───── Text passage

Compensation and Corporate Governance Committee
- The Committee forms a written compensation policy, which is in compliance with structure and scope of the actvities of the Bank, applicable internal and external regulations, strategies of the Bank. The key objective of the policy is to avoid excessive risk taking while emphasizing long-term performance and efficiency.
- The Committee evaluates hiring and firing of the CEO DRs and AC DRs and submits recommendation to the Board in this respect. It submits its recommendations on election of AC DRs to the BoD after taking also Audit Committee's remarks and recommendations.
- The Committee evaluates the compensation of the Board members as staying within the budget to be determined by General Assembly per year.
- The Committee submits proposal to the approval of the General Assembly in respect of the all the fees and travel allowance, which are to be paid to the BoD members.
- The Committee evaluates the compensation of the CEO.
- The Committee establishes overall parameters, in discussion with the CEO, for the compensation of his Senior Management Team.
- The Committee reviews the CEO's recommendations on the compensation of CEO DRs if outside the established parameters.
- The Committee reviews the compensation of the Heads of Internal Audit, Internal Control, Risk Management, and Compliance after taking inputs from the Chairman of the Audit Committee, chairman of the Board as well as the CEO.
- The Committee recommends to the Board financial, strategic and individual performance measures based on regulatory guidelines for the CEO and CEO DRs of the Bank and evaluates their individual performance against these measures.

──────────
───── Listed records

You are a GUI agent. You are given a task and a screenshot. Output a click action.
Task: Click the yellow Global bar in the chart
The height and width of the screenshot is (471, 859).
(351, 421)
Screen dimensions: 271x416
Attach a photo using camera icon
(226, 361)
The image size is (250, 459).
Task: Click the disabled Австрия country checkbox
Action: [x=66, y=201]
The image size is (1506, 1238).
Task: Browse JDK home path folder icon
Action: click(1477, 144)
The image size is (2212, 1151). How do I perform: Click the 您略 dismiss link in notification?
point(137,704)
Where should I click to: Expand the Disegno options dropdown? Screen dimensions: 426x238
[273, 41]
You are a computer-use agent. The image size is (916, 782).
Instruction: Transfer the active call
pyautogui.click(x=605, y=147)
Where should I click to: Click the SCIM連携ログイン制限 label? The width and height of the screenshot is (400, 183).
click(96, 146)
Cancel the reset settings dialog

──────────

[The tasks]
1 > In the committee duties text, which functions have heads whose compensation the Committee reviews?
2 > Carry on the committee duties text past its final line.
The items come from a source unrelated to the committee duties text.

[Results for each task]
1 > Internal Audit, Internal Control, Risk Management, and Compliance.

2 >
- The Committee prescribes the guidelines for the total bonus pool of the Bank while taking into account elements of managing risk, capital, liquidity and potential future revenue, in line with and all relevant Group and regulatory guidelines.
- The Committee reviews and prepares a report to be submitted to the Board related to the Business performance and the performance of the positions indicated below, beside this the Committee develop a recommendation to the Board regarding the follows: Recommendation on the Bonus Pool for the Bank, Recommendation on CEO and CEO DRs Bonus remuneration, Recommendation on AC DRs Bonus remuneration, Recommendation on the AC Chairman's Bonus remuneration as staying within the budget to be determined by General Assembly per year, Recommendation on the Bonus remuneration of the Corporate Secretary of the Board.
- The Committee ensures that the compensation structure of the Bank supports and reflects the Bank's corporate goals in a way that is competitive and tied to the achievement of performance targets based on measures consistent with shareholders' interest over the short, medium and long term.
- The Committee pays continuing attention to the changes in compensation practices, business trends and applicable laws and regulations in order to establish and administer a competitive compensation system.
- The Committee reviews, evaluates and ensures availability of succession planning for the following: AC Chairman and AC DRs, CEO and CEO DRs
- AC DRs succession plans will be evaluated upon the recommendation of the Audit Committee
- CEO DRs succession plans will be evaluated upon the recommendation of the CEO.
- The Committee monitors and supervises the Bank activities to ensure the Bank's Corporate Governance policies, rules and procedures are fully aligned with Banking Laws and Regulations.
- The Committee advises the BoD periodically with respect to significant developments in the law and practice of Corporate Governance.
- The Committee leads, monitors and supports the activities identifying and setting the governance principles, ethical rules and corporate values.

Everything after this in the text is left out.